== Your assignment ==
Nothing in the entries may be dropped: restate them word for word.

== Listed records ==
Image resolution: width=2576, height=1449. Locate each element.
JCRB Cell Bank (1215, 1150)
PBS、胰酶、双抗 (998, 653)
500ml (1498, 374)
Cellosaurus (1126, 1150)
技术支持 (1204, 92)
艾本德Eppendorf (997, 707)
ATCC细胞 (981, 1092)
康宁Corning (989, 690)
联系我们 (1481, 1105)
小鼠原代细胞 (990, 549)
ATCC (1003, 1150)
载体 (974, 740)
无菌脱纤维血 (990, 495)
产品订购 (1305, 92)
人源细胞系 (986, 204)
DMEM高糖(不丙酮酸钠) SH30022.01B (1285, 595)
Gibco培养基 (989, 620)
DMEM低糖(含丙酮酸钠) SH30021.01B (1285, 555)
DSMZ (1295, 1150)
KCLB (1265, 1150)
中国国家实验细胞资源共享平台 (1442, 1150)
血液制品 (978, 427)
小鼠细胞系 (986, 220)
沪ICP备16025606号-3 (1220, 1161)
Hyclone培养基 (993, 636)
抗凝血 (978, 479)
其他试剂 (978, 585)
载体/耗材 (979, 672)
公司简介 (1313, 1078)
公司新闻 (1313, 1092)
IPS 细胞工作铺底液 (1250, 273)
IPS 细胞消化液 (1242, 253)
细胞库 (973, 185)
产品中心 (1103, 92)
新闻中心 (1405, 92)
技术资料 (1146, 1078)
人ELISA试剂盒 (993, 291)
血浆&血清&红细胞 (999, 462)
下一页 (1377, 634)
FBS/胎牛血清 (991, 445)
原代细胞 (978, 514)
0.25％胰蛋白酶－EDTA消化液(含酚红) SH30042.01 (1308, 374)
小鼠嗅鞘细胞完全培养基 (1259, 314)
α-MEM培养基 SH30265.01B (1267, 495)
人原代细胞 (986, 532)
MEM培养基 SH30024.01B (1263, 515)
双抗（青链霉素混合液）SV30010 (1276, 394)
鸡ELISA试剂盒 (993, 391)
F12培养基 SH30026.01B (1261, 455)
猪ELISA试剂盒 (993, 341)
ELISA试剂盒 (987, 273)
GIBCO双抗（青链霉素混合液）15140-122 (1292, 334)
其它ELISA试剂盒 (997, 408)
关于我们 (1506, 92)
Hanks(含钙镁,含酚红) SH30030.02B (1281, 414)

== Answer for the task ==
Image resolution: width=2576, height=1449. Locate each element.
JCRB Cell Bank (1215, 1150)
PBS、胰酶、双抗 (998, 653)
500ml (1498, 374)
Cellosaurus (1126, 1150)
技术支持 (1204, 92)
艾本德Eppendorf (997, 707)
ATCC细胞 (981, 1092)
康宁Corning (989, 690)
联系我们 (1481, 1105)
小鼠原代细胞 (990, 549)
ATCC (1003, 1150)
载体 (974, 740)
无菌脱纤维血 (990, 495)
产品订购 (1305, 92)
人源细胞系 (986, 204)
DMEM高糖(不丙酮酸钠) SH30022.01B (1285, 595)
Gibco培养基 (989, 620)
DMEM低糖(含丙酮酸钠) SH30021.01B (1285, 555)
DSMZ (1295, 1150)
KCLB (1265, 1150)
中国国家实验细胞资源共享平台 (1442, 1150)
血液制品 (978, 427)
小鼠细胞系 (986, 220)
沪ICP备16025606号-3 (1220, 1161)
Hyclone培养基 (993, 636)
抗凝血 (978, 479)
其他试剂 (978, 585)
载体/耗材 (979, 672)
公司简介 (1313, 1078)
公司新闻 (1313, 1092)
IPS 细胞工作铺底液 (1250, 273)
IPS 细胞消化液 (1242, 253)
细胞库 (973, 185)
产品中心 (1103, 92)
新闻中心 (1405, 92)
技术资料 (1146, 1078)
人ELISA试剂盒 (993, 291)
血浆&血清&红细胞 (999, 462)
下一页 (1377, 634)
FBS/胎牛血清 (991, 445)
原代细胞 (978, 514)
0.25％胰蛋白酶－EDTA消化液(含酚红) SH30042.01 (1308, 374)
小鼠嗅鞘细胞完全培养基 (1259, 314)
α-MEM培养基 SH30265.01B (1267, 495)
人原代细胞 (986, 532)
MEM培养基 SH30024.01B (1263, 515)
双抗（青链霉素混合液）SV30010 (1276, 394)
鸡ELISA试剂盒 (993, 391)
F12培养基 SH30026.01B (1261, 455)
猪ELISA试剂盒 (993, 341)
ELISA试剂盒 (987, 273)
GIBCO双抗（青链霉素混合液）15140-122 (1292, 334)
其它ELISA试剂盒 (997, 408)
关于我们 (1506, 92)
Hanks(含钙镁,含酚红) SH30030.02B (1281, 414)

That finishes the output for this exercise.